Tout devait changer après la plaine brumeuse de Pelléas (1892) lorsque le poète rencontre la chanteuse Georgette Leblanc en 1895.
Au nord froid et pluvieux, le poète accepte de rejoindre la France et découvrir le soleil du midi, à Nice. C’est une nouvelle esthétique qui se dessine sous l’influence de sa compagne ; autant de nouvelles valeurs qu’il a précisé dans la préface de son Théâtre (1901).
Dans ce sens, l’évolution que brosse le passage de Mélisande à Ariane est emblématique. Fatalité de l’incompréhension, persistance de l’incommunicabilité, Pelléas est l’opéra de l’impossibilité. Ariane au contraire fait figure de parole assumée, source de conscience et d’action. En elle, s’incarne la possibilité nouvelle d’un destin revendiqué.
Au départ, simple prétexte théâtral en trois actes pour satisfaire une commande passée par le compositeur Paul Dukas, Ariane et Barbe-Bleue ou la délivrance inutile, s’affirme peu à peu comme une œuvre majeure et ambitieuse.
En associant le mythe grec d’Ariane à la fable de Barbe-bleue, Maeterlinck renoue avec le registre onirique qui lui est propre. Un théâtre qui renonce à toute forme d’historicité comme à tout réalisme pour ne se concentrer que sur la psychologie et les mouvements de la psyché.
Maeterlinck par contraste avec la figure active d’Ariane, imagine une galerie de femmes passives qui renforce indirectement la stature de Barbe-Bleue. Chacune a été emprisonnée dans les caves et souterrains du Château : Sélysette et Aglavaine, Ygraine et Bellengère, enfin Mélisande. Chacune incarne l’échec, le drame, la faillite de la parole et de l’action. Cinq épouses victimes, incapables de résister ni de lutter. Inconscientes à leur propre chute.

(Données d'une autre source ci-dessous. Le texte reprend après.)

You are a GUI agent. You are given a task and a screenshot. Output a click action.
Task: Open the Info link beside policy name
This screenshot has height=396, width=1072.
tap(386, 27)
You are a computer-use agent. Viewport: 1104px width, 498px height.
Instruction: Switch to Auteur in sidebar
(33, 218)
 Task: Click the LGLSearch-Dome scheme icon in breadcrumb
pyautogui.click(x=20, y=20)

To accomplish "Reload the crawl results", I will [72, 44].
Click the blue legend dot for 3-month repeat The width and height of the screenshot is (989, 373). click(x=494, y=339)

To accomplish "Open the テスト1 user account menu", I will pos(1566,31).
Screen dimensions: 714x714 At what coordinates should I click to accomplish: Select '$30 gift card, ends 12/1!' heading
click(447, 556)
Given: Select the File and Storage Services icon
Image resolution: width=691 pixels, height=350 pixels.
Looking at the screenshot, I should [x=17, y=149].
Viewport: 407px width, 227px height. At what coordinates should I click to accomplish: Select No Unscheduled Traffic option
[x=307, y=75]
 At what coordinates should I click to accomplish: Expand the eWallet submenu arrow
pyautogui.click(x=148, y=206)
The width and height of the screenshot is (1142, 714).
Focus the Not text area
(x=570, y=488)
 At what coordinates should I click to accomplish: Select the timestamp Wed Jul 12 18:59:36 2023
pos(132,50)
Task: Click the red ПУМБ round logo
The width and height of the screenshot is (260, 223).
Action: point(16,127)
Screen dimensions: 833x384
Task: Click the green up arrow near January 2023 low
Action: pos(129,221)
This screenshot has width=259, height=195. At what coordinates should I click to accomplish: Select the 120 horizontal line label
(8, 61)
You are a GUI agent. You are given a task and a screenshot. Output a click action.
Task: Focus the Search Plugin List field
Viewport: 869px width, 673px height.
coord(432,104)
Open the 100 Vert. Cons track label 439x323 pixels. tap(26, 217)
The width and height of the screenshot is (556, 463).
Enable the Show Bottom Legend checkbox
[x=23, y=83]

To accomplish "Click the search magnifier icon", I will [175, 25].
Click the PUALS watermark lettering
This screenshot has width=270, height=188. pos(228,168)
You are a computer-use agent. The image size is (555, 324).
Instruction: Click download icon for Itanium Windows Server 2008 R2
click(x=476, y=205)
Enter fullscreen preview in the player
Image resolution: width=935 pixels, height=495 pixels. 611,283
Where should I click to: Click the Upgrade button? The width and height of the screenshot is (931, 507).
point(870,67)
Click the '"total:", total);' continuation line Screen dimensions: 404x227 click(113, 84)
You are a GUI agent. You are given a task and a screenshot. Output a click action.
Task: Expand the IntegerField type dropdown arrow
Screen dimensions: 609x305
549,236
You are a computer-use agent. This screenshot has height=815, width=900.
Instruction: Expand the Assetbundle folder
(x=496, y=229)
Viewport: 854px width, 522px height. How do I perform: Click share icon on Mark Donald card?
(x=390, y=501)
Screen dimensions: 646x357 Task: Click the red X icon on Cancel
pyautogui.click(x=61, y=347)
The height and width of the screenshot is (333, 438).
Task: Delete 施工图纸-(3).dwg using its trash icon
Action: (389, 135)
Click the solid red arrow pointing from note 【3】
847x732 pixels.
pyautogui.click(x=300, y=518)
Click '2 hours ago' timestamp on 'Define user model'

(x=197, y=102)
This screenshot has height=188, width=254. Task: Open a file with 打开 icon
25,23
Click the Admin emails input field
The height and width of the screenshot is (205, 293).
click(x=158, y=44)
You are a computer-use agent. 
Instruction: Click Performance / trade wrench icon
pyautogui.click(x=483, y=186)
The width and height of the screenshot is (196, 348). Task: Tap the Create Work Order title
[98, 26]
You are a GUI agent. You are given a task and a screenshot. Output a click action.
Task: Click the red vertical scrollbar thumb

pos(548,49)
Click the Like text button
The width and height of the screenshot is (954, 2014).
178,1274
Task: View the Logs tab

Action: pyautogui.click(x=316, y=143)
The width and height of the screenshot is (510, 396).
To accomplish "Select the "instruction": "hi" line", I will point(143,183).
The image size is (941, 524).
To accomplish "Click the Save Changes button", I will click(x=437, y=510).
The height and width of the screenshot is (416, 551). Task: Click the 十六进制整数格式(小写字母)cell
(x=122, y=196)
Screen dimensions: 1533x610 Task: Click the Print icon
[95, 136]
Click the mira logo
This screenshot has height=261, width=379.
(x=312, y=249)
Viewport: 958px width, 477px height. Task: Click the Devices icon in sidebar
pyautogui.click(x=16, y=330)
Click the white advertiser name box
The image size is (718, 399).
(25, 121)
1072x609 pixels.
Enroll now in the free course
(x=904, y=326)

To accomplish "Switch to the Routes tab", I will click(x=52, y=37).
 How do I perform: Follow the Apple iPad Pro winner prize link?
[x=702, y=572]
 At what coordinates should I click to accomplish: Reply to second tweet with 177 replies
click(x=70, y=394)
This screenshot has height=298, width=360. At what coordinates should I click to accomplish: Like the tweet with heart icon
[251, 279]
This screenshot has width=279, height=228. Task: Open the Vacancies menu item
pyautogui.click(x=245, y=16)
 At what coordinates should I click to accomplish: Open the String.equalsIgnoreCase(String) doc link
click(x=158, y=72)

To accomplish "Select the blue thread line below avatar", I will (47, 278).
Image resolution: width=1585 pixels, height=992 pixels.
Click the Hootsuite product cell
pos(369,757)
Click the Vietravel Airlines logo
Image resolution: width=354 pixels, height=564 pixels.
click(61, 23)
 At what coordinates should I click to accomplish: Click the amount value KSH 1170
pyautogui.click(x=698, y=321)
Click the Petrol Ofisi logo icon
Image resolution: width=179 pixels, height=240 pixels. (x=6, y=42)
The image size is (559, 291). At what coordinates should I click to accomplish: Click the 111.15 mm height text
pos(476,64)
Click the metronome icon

En demandant à sa nouvelle épouse de ne jamais ouvrir la 7ème porte dont la serrure peut être déverrouillée par une clé en or, Barbe-Bleue sème le doute dans l’esprit d’Ariane. C’est justement la volonté de braver l’interdit et d’oser rompre la chaîne des fatalités, qu’elle déchire le voile des apparences, et délivre, de leur emprisonnement, les cinq épouses qui l’ont précédée.
Plutôt que l’éclat des joyaux, elle préfère symboliquement la lumière de l’esprit. Un esprit qui discerne et agit, en toute clairvoyance.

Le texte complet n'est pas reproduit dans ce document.